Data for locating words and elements
:::::

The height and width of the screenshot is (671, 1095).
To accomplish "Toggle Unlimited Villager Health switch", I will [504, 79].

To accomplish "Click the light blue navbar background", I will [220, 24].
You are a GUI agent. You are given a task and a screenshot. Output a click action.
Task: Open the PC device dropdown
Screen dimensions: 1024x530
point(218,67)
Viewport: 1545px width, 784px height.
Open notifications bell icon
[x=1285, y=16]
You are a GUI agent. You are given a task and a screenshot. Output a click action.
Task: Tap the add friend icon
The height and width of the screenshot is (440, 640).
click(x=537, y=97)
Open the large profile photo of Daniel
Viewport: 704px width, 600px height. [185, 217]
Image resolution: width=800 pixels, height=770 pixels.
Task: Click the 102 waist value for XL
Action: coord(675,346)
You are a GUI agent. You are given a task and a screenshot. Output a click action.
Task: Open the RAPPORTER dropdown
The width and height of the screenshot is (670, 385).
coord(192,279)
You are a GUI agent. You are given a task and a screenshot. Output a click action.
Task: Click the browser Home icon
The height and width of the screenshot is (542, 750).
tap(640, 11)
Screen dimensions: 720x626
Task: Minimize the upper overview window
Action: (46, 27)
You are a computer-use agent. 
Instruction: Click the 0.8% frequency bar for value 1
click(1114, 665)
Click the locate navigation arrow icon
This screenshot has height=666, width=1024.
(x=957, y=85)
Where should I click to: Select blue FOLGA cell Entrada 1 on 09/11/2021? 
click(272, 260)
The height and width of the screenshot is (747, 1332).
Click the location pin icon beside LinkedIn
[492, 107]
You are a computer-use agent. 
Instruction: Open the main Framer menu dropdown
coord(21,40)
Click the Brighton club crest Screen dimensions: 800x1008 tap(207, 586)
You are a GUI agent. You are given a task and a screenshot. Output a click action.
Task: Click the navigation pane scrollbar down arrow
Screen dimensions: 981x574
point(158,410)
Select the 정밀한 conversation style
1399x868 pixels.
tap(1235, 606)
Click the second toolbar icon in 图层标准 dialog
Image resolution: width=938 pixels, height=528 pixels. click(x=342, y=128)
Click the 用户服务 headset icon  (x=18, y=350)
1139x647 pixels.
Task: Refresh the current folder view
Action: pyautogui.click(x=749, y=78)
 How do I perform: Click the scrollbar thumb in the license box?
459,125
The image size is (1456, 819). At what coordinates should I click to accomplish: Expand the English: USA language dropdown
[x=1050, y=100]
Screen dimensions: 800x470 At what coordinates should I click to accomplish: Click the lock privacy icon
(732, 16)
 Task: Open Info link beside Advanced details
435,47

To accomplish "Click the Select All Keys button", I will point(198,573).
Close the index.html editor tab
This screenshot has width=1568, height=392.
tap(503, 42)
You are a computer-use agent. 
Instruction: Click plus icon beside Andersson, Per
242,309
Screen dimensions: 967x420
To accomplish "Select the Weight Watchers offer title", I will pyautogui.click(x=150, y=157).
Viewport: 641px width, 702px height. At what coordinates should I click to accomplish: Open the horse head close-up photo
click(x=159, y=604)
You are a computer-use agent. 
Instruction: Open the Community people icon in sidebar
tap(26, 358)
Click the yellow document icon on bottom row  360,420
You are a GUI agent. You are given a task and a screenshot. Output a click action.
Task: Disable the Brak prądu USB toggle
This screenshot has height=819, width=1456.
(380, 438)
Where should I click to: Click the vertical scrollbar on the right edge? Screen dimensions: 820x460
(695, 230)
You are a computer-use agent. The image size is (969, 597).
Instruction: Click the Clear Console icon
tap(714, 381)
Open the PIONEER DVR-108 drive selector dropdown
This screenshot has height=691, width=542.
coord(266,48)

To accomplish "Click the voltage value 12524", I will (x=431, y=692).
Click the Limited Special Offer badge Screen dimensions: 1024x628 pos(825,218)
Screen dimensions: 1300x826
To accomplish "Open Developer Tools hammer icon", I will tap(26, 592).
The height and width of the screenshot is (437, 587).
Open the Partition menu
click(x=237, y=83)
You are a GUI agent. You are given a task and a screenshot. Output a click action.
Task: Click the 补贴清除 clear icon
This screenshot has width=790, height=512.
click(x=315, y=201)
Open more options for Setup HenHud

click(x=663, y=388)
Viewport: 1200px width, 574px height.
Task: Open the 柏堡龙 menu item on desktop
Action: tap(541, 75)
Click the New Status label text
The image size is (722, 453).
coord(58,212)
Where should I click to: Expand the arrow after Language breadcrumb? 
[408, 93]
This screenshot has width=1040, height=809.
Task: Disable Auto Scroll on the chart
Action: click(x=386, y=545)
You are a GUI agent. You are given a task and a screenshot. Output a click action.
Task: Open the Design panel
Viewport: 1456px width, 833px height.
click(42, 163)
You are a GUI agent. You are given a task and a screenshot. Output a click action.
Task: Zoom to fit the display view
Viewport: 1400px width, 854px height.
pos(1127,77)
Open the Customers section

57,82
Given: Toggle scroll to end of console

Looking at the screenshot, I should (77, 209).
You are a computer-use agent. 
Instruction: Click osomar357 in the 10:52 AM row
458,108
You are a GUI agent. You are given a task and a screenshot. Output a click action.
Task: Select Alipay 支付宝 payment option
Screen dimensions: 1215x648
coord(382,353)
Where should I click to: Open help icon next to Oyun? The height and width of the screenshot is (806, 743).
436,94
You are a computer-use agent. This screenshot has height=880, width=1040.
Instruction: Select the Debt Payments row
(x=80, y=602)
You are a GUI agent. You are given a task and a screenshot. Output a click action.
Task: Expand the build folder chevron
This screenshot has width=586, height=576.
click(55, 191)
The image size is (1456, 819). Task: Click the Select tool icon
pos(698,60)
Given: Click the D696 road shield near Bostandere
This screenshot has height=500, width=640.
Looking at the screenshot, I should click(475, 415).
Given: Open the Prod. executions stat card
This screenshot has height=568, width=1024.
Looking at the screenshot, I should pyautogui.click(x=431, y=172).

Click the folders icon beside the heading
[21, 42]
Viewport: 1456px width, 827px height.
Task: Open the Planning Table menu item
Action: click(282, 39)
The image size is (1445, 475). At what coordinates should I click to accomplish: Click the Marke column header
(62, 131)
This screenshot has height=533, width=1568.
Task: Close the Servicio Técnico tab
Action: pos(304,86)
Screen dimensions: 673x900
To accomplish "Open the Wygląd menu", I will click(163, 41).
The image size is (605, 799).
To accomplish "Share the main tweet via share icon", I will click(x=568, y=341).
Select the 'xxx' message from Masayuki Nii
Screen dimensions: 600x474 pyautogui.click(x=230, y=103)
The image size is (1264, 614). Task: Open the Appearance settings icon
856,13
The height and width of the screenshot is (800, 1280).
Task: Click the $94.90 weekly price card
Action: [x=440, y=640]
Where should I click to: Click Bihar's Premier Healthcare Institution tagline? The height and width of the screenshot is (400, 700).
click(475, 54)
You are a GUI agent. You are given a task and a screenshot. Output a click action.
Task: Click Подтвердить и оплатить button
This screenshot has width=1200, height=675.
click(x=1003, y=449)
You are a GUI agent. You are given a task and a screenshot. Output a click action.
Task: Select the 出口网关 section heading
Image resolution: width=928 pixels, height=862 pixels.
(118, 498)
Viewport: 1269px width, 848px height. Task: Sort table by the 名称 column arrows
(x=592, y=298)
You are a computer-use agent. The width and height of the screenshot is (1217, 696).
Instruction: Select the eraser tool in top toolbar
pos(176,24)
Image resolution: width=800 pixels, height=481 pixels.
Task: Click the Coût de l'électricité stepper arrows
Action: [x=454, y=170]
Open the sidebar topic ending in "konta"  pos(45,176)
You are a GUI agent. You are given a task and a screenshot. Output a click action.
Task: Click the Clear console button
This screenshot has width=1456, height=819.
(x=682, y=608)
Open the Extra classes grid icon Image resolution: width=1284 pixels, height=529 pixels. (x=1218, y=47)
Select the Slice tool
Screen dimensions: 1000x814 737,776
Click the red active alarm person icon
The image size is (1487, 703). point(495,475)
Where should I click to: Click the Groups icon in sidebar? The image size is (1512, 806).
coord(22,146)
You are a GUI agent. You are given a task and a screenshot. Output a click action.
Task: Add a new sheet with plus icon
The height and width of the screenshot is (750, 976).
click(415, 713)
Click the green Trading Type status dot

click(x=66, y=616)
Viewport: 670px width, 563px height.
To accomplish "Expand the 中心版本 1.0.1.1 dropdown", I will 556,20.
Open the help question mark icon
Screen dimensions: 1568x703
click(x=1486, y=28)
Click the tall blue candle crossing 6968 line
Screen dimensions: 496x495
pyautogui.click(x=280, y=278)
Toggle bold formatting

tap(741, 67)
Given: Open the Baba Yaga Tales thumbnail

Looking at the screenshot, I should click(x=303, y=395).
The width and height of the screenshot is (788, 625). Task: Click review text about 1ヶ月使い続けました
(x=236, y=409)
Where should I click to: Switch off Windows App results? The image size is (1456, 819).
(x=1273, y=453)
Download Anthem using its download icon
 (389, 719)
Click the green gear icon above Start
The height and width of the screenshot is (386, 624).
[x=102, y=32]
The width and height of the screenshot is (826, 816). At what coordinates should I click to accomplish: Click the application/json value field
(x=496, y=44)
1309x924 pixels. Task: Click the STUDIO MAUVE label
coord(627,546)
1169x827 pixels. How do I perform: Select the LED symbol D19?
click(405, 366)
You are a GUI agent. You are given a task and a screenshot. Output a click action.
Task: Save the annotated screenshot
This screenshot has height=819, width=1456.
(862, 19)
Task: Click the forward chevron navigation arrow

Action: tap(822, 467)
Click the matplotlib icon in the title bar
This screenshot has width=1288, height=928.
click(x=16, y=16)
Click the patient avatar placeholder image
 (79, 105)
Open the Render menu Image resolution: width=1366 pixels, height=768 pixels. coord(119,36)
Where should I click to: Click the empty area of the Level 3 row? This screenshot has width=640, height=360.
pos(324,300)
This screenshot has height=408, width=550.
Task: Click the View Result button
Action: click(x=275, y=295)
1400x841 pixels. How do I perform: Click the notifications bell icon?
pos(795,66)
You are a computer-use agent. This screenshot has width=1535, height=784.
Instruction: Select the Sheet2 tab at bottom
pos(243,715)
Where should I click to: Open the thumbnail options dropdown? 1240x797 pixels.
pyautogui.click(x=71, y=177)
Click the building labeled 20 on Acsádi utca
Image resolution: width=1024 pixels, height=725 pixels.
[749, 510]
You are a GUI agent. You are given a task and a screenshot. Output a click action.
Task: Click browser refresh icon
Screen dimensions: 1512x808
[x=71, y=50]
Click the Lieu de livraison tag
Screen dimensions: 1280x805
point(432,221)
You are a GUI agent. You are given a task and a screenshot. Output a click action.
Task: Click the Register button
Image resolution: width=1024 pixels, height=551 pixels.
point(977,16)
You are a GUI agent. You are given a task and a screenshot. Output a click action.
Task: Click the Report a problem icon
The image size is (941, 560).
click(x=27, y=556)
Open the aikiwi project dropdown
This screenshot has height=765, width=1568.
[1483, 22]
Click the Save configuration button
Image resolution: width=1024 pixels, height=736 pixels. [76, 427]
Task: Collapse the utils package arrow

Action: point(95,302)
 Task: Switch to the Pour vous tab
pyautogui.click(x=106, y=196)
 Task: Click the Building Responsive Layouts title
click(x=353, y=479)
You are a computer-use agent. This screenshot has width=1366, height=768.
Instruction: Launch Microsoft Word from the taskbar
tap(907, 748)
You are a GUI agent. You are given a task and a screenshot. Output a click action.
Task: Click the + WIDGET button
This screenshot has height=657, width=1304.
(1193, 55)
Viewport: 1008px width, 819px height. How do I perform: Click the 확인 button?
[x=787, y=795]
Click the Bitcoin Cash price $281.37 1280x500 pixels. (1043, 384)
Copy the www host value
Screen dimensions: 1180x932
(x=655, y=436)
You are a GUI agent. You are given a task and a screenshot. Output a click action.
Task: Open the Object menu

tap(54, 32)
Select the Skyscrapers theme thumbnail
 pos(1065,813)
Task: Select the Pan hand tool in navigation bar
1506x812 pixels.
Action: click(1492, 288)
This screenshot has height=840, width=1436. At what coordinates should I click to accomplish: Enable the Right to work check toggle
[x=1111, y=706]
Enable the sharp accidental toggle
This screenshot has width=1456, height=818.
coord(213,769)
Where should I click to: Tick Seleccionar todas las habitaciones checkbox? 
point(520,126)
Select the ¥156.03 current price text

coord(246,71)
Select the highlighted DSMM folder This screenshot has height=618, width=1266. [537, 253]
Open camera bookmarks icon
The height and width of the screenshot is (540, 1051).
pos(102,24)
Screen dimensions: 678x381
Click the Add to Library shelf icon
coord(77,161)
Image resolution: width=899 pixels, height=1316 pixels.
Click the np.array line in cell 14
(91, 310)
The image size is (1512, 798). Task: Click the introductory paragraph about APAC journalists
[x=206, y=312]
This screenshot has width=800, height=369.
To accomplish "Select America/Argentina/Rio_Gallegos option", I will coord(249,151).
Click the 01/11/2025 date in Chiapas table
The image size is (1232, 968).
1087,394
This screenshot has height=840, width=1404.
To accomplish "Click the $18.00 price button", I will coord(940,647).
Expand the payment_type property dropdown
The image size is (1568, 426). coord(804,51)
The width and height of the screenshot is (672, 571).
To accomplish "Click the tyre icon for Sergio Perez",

:::::

WHAT YOU WILL DO — Copy the entries word for word, from the line with "Screen dimensions: 967x420" to the line with "coord(58,212)", including both of those lines.

OUTPUT BELOW —
Screen dimensions: 967x420
To accomplish "Select the Weight Watchers offer title", I will pyautogui.click(x=150, y=157).
Viewport: 641px width, 702px height. At what coordinates should I click to accomplish: Open the horse head close-up photo
click(x=159, y=604)
You are a computer-use agent. 
Instruction: Open the Community people icon in sidebar
tap(26, 358)
Click the yellow document icon on bottom row  360,420
You are a GUI agent. You are given a task and a screenshot. Output a click action.
Task: Disable the Brak prądu USB toggle
This screenshot has height=819, width=1456.
(380, 438)
Where should I click to: Click the vertical scrollbar on the right edge? Screen dimensions: 820x460
(695, 230)
You are a computer-use agent. The image size is (969, 597).
Instruction: Click the Clear Console icon
tap(714, 381)
Open the PIONEER DVR-108 drive selector dropdown
This screenshot has height=691, width=542.
coord(266,48)

To accomplish "Click the voltage value 12524", I will (x=431, y=692).
Click the Limited Special Offer badge Screen dimensions: 1024x628 pos(825,218)
Screen dimensions: 1300x826
To accomplish "Open Developer Tools hammer icon", I will tap(26, 592).
The height and width of the screenshot is (437, 587).
Open the Partition menu
click(x=237, y=83)
You are a GUI agent. You are given a task and a screenshot. Output a click action.
Task: Click the 补贴清除 clear icon
This screenshot has width=790, height=512.
click(x=315, y=201)
Open more options for Setup HenHud

click(x=663, y=388)
Viewport: 1200px width, 574px height.
Task: Open the 柏堡龙 menu item on desktop
Action: tap(541, 75)
Click the New Status label text
The image size is (722, 453).
coord(58,212)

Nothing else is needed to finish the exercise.